The text processing algorithms we discussed this week are used in just about everything: search engines, document set visualization, figuring out when two different articles are about the same story, finding trending topics. The vector space document model is fundamental to algorithmic handling of news content, and we will need it to understand how just about every filtering and personalization system works.
Here’s a slide I made showing the difference between TF and TF-IDF on the structure of the document vector space.

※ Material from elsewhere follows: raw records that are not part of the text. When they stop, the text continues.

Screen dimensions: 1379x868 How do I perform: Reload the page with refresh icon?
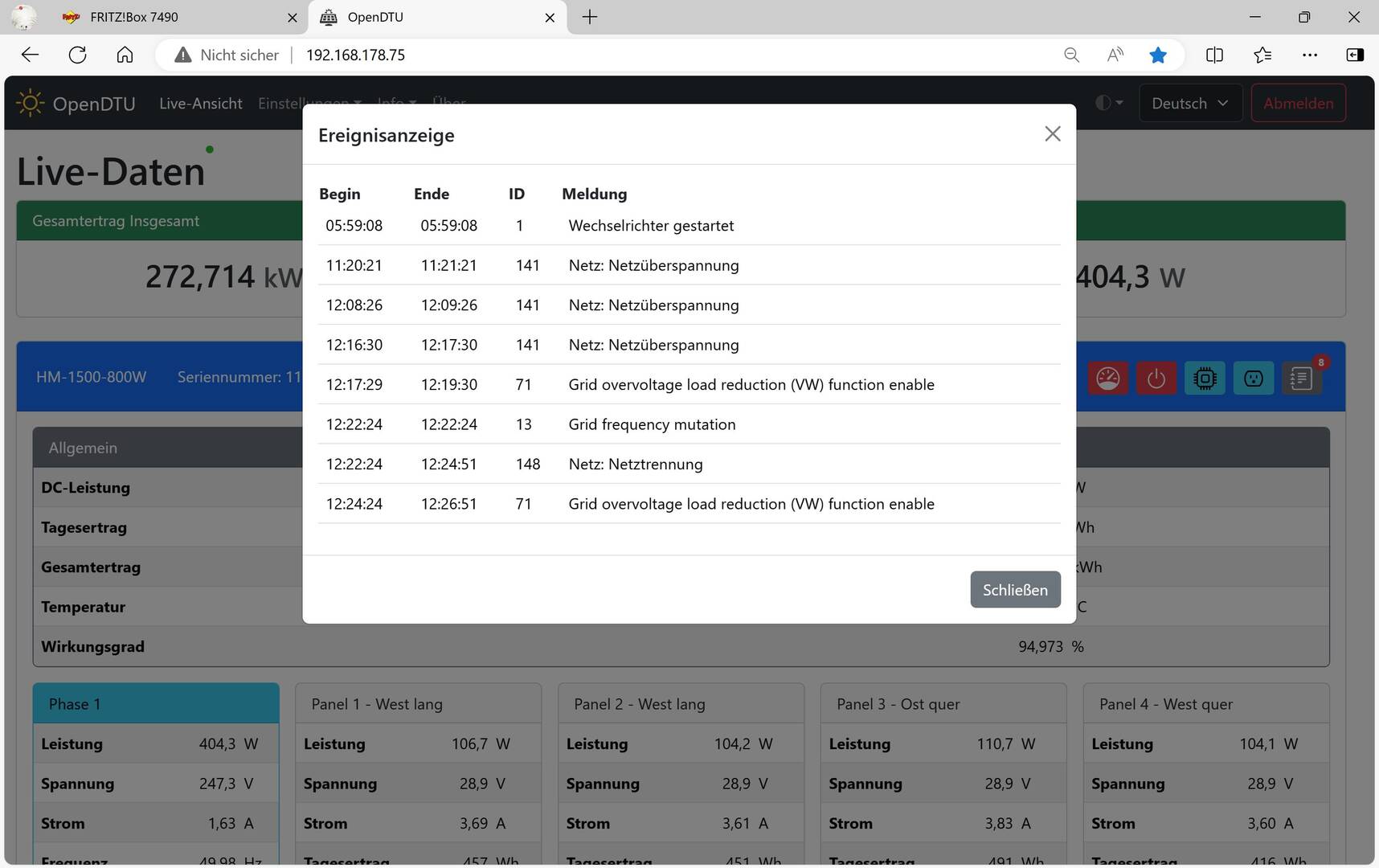77,55
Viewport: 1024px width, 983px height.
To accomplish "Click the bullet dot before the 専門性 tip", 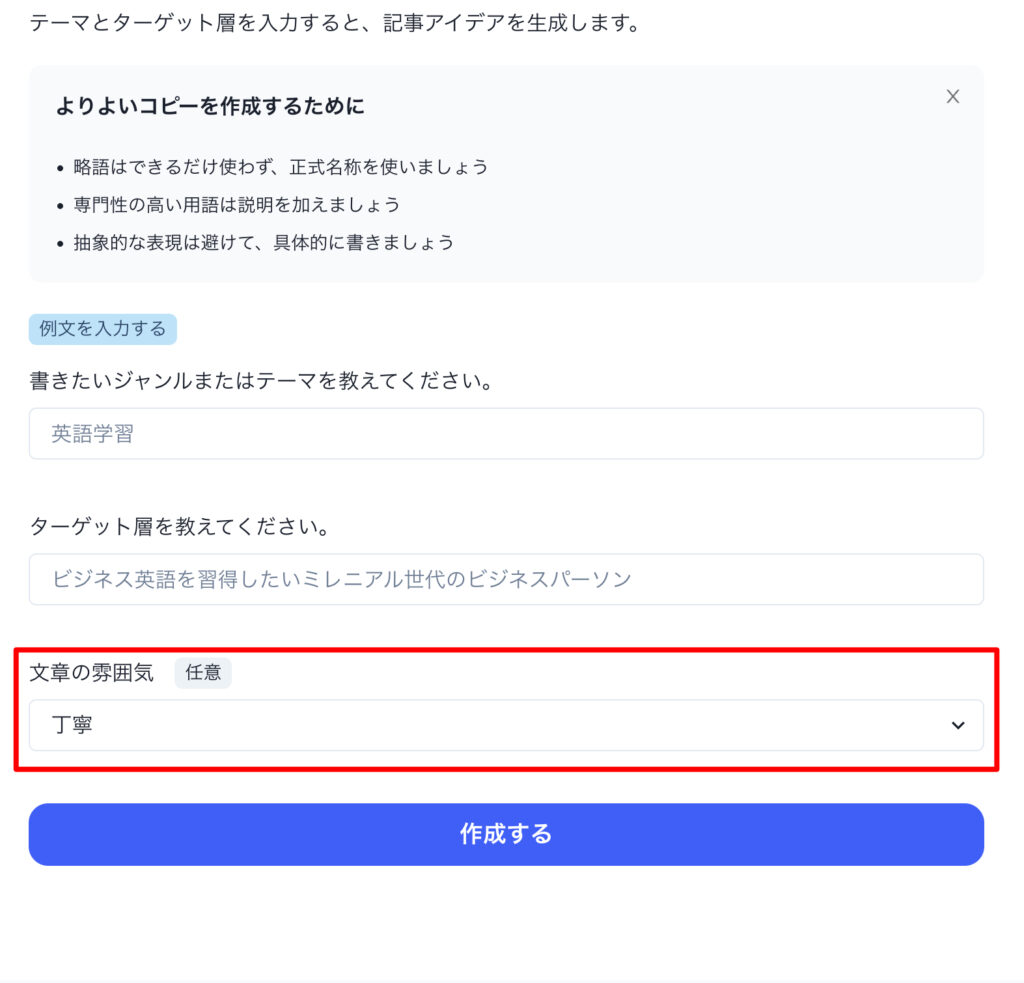I will tap(60, 206).
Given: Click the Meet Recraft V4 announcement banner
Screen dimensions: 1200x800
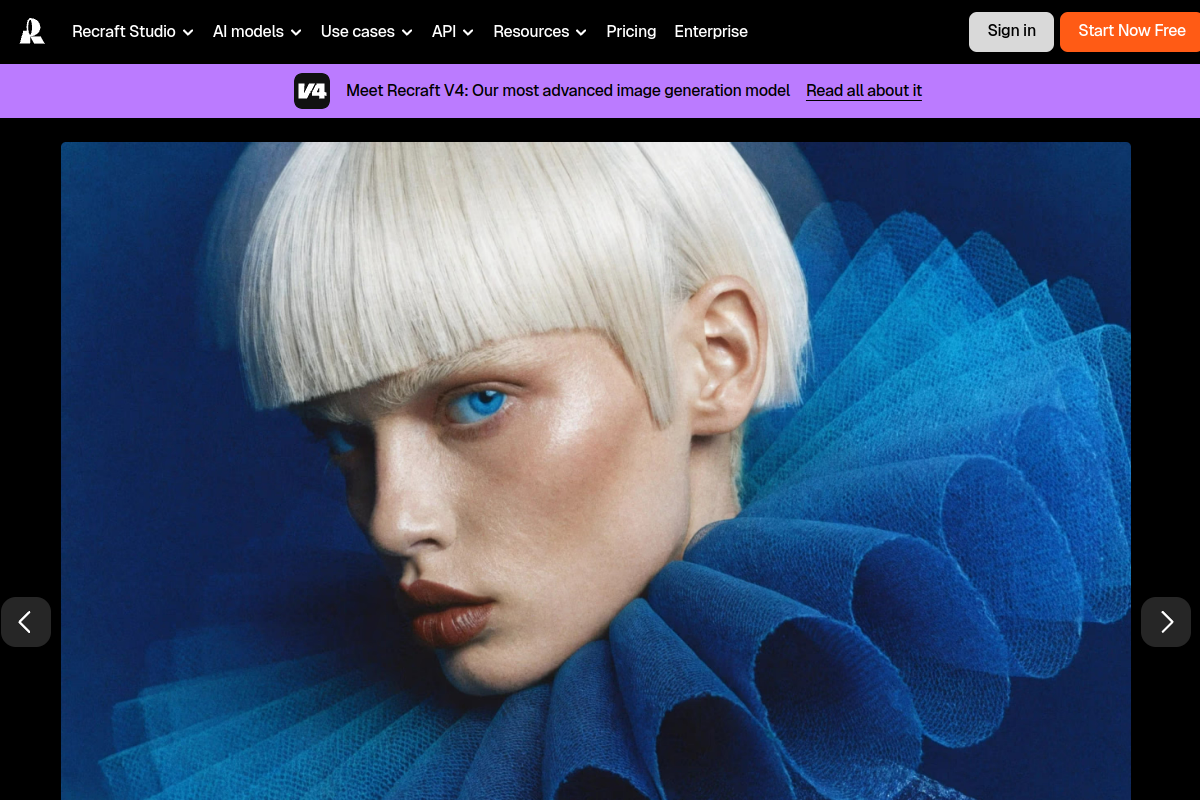Looking at the screenshot, I should tap(568, 90).
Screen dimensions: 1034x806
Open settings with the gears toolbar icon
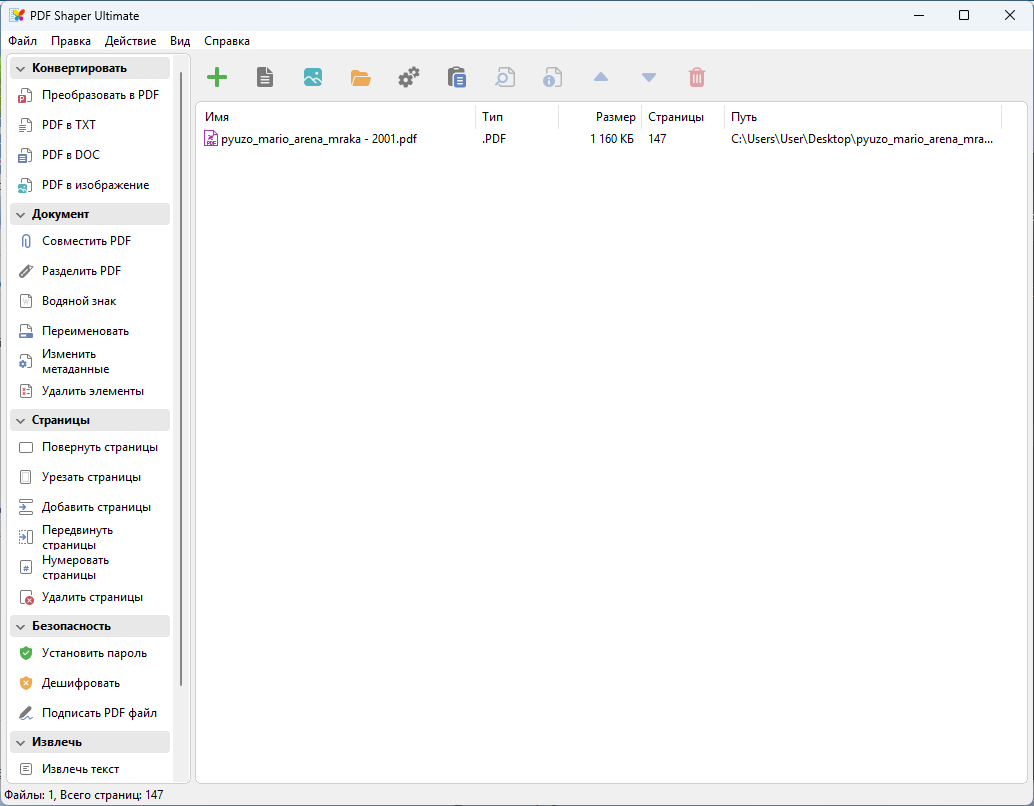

I’m sure someone has tried this before, but It’s the first such comparison that I’ve seen, and matches the theoretical arguments put forth by Salton in 1975.
Here were the readings (from the syllabus):
- Online Natural Language Processing Course, Stanford University
- Week 7: Information Retrieval, Term-Document Incidence Matrix
- Week 7: Ranked Information Retrieval, Introducing Ranked Retrieval
- Week 7: Ranked Information Retrieval, Term Frequency Weighting
- Week 7: Ranked Information Retrieval, Inverse Document Frequency Weighting
- Week 7: Ranked Information Retrieval, TF-IDF weighting
- Probabilistic Topic Models, David M. Blei
- A full-text visualization of the Iraq war logs, Jonathan Stray
- Latent Semantic Analysis, Peter Wiemer-Hastings
- Probabilistic Latent Semantic Indexing, Hofmann
- Introduction to Information Retrieval Chapter 6, Scoring, Term Weighting, and The Vector Space Model, Manning, Raghavan, and Schütze.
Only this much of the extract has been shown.